1. We drew the diagram and assigned the variables, base (b) and height (h). We realized that the b=12-2h, since the rain gutter takes the shape of an open rectangle with only two sides.

2. We also realized that this is an area problem, not a volume problem.

A=b*h

A=(12-2h)h..........The definition of the base is given in terms of height. From the equation that we set up, we can see that the area is a function of height.

A(h)=12+2h^2

A'(h)=12-4h.........Differentiated the previous equation so that we may find the critical numbers by finding the x-intercepts of the derivative of A.

0 = 12-4h

h = 3......................Determine if the critical numbers are a maximum or a minimum using the 1st derivative test.

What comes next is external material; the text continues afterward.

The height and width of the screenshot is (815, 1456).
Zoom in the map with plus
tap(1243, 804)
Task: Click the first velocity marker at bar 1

3. We then determined the domain of which the function can exist using the context in the problem. The lowest possible input of the graph would be 0, which would give us an area of 0 (imagine two walls stuck together). The highest possible input of the graph would be 6, which would also give us an area of 0 (imagine two walls stuck together).

Domain: [0, 6]

4. We realized that to the left of h=3 on the graph of A', the function is positive, and to the right, negative. We know this by plugging a number <3>3 into the equation of A'. Therefore, h=3 is a local max. This is the first derivative test.

Answer: 3 inches

A North-South highway intersects an East-West highway at a point P. A car crosses P at 10:00 a.m., traveling east at a constant speed of 20 mph. At that same instant another car is 2 miles north of P, traveling south at 50 mph. Find the time at which they are closest to each other and approximate the minimum distance between the automobiles.

1. Drew the diagram and laid out the info.

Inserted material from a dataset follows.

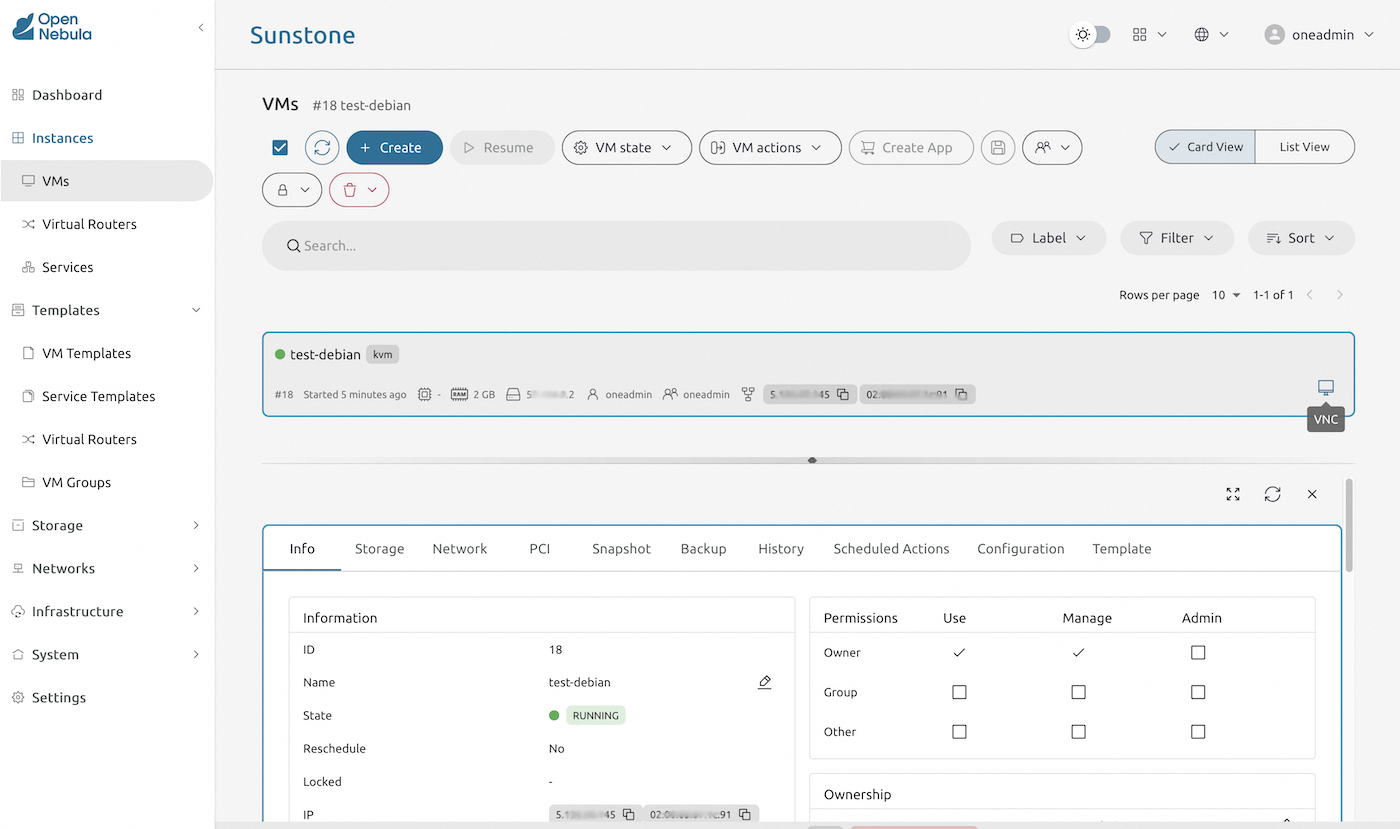Viewport: 1400px width, 829px height.
Task: Click the save/floppy icon beside Create App
Action: coord(997,147)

- Point P is the intersection.
- Car A is moving 20mph west.
- Car B is moving 50mph south, north of P.
- We can write designate the distance as a function of time. The derivative of the distance function is the velocity function. So (dB)/(dt) = 50 and (dA)/(dt) = 20.
- Designated the hypotenuse of the triangle, d.

2. Using the info provided, we organized the info onto a chart, where d=distance, r=velocity (a.k.a. rate), and t=time of cars A and B.

Using the chart, we were able to generate a formula for d, the distance or the hypotenuse or the hypotenusal distance. Yes, that's my adjective for hypotenuse; it's been copyrighted by none other than me, zeph.

3. Because d is a radical function and we're looking for the critical numbers, uh oh, I forgot. (Someone, help me out here.) Then we expand the equation we generated for d, so we can apply the derivative rules as minimum as possible. (Who wants to use chain rule 20 times for deriving an equation? I don't.) We did this so we can find the critical number(s), determine if the critical number(s) is a max or min using the 1st derivative test, then solve for t.

Answer: t=1/29 hr, which is approx, 2 min, so at 10:02am the cars are closest.

4. Since we know t=1/29 hr, we put that into d to determine the minimum distance at 10:02am.

Answer: d(1/29)=0.7428 miles.

END NOTES

- Homework: 5.4 #7-12
- Slide #7 has a question for you to solve.
- We will be continuing optimization problems on Monday.
- Passing the baton to Joyce.

## 1 comment:

Hi Mr K

If we have time in class on Monday, can we go over questions 8 and 9 on Chapter 5.4?